Following the successful debut edition of Restart Week in San Juan, Puerto Rico this past March, the community-driven event has announced its second gathering which will take place from May 11-19 in Mayagüez on the western coast of Puerto Rico.

With their second event, Restart Week will officially collaborate with the Municipality of Mayagüez and the University of Puerto Rico at Mayagüez to ensure direct impact on the local and surrounding community.

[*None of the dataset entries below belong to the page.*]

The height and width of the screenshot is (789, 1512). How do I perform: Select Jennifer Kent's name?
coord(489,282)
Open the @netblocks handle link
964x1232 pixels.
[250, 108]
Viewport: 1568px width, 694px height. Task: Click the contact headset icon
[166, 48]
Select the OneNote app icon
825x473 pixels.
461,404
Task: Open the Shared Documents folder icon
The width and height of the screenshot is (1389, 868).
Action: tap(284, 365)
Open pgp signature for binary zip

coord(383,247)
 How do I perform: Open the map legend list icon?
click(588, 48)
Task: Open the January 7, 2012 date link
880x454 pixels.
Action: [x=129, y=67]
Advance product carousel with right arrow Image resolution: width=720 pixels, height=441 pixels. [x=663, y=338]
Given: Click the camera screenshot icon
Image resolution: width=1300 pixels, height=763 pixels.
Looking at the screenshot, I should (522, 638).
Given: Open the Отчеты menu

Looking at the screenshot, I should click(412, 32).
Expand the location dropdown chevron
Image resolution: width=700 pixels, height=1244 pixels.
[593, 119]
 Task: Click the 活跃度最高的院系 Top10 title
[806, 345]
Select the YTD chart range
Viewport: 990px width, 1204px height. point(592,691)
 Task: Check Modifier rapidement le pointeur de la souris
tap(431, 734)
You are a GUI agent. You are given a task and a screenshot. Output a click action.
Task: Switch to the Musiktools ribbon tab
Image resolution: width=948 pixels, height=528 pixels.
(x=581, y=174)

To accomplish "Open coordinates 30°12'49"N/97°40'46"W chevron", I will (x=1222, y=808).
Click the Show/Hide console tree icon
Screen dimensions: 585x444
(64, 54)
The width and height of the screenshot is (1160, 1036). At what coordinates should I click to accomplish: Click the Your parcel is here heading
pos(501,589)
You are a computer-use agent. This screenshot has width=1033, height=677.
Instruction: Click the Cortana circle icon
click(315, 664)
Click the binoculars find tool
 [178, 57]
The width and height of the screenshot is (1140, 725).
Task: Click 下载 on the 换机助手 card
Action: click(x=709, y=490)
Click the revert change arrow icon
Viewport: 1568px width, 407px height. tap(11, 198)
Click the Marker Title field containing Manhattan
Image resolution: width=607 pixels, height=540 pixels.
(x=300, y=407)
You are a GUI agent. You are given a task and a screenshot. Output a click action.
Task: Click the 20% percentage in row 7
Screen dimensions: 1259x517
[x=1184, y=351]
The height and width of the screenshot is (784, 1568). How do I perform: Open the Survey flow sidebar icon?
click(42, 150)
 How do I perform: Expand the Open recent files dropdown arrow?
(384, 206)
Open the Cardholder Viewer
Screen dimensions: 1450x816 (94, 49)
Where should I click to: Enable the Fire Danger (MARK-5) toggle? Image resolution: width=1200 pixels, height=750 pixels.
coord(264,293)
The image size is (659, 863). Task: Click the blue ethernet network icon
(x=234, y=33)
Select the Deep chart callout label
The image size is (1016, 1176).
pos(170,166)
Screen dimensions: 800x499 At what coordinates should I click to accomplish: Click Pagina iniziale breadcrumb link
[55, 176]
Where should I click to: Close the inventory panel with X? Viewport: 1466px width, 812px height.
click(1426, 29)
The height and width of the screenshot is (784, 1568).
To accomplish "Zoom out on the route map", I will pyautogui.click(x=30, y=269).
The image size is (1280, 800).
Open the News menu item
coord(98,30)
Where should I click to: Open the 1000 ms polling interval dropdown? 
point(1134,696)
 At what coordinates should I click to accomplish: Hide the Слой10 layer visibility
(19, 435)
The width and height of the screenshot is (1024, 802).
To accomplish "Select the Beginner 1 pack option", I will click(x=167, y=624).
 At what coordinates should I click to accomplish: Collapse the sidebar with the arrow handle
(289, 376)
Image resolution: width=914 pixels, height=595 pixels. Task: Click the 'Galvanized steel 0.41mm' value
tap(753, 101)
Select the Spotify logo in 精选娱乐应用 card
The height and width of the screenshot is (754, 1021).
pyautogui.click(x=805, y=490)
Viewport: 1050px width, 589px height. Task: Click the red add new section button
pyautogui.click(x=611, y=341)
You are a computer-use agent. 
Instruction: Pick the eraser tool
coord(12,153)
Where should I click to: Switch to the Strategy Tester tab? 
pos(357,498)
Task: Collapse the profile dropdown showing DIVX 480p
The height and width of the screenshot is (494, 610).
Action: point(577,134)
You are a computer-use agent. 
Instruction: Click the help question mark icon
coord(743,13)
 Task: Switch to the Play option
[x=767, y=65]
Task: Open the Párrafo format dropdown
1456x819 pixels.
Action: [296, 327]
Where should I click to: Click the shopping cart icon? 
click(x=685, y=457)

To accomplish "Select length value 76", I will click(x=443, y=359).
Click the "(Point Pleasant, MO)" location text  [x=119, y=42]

Similar to local impact events in San Juan, independent groups and event organizers are planning events with the local community for Restart Week West.

Impact From Restart Week San Juan:

  • Deploying caravans of volunteers around the island to help with relief efforts
  • 400 pounds of art supplies delivered to the Boys and Girls Club
  • Solar project completed for five houses
  • Pallets of food delivered to Island Corps
  • A monumental day of relief efforts that helped turn the lights on in the old San Juan Children’s Museum for the first time in four years
  • “Power to the People” benefit concert from Lottery.com that was attended by thousands of people with performance from Akon, Yandel, Lupe Fiasco, Raekwon, Ghostface Killah and more.

 

With this move, a more intimate Restart Week West will integrate students and innovators with focused events, mentorships, thought-leaders, and collaborations. While there will be additional activities in Rincón and Aguadilla, most of the events will take place in Mayagüez, the largest city on the Western side of the island with more than 13,000 college students and over 10 universities in the municipality.

Mayagüez is the center for technology innovation on the island with more computer science graduatesthan anywhere else in Puerto Rico, and the city ranks first for engineering, lawyers, accountants and professionals. Restart Week is working with several local startups, entrepreneurs, and companies, along with students and professors from the Entrepreneurship Network at the University of Puerto Rico at Mayagüez, to bring resources and connections to advance the innovation and growth on the Island.

The first Restart Week was a week-long series of community-driven events anchored by three major blockchain conferences and a benefit concert. The week brought together a community of locals, new residents, and passionate visitors participating in the mission to support the restart, redesign, rebuild Puerto Rico in the wake of Hurricane Maria.

The March edition brought in an estimated 2,500 attendees and over 3,000 participants that took part in D10e, Blockchain Unbound, and CoinAgenda, community organized events like Women in Blockchain, and local charity projects. To the delight of many local businesses, the first restart event led to all hotels from San Juan to Isla Verde selling out for the first time since Hurricane Maria.

Restart Week West will kick off with the EduBlock: Restart Week Hackathon from May 11-12, bringing data enthusiasts, innovators and students together to work on initiatives driving community empowerment and social impact. By doing this, Restart Week seeks to create real solutions to help the people of Puerto Rico. A key focus for Restart Week West will be specific inter-industry collaboration in areas such as energy, agriculture, healthcare, housing and education. There will also be complementary art and design activities and snacks for the children of Mayagüez, which will take place after school from May 11-18. More events can be found on the Restart Week website with more to be added soon.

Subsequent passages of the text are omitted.